═══ Dataset extract
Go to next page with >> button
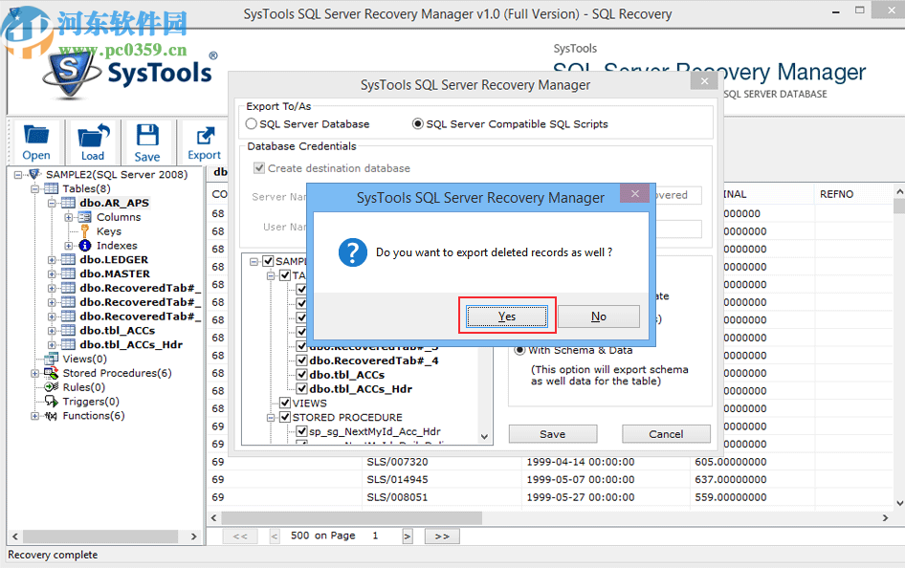The image size is (905, 568). (x=441, y=535)
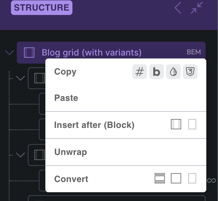Click the CSS3 shield copy icon
The width and height of the screenshot is (218, 201).
190,72
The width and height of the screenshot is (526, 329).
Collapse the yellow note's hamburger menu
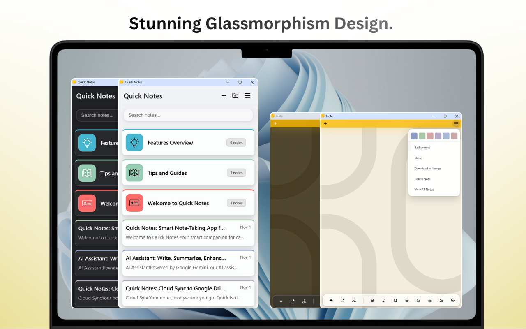[x=456, y=124]
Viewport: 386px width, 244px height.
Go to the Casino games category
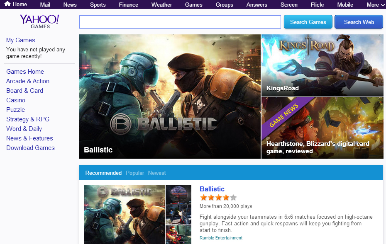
══════
* Task directions
Write out each record exactly as shown, but not its pictures.

* Reply to the task
Go to next page with >> button
The image size is (905, 568). (x=441, y=535)
Click the CSS3 shield copy icon
The width and height of the screenshot is (218, 201).
190,72
The width and height of the screenshot is (526, 329).
Collapse the yellow note's hamburger menu
[x=456, y=124]
Viewport: 386px width, 244px height.
Go to the Casino games category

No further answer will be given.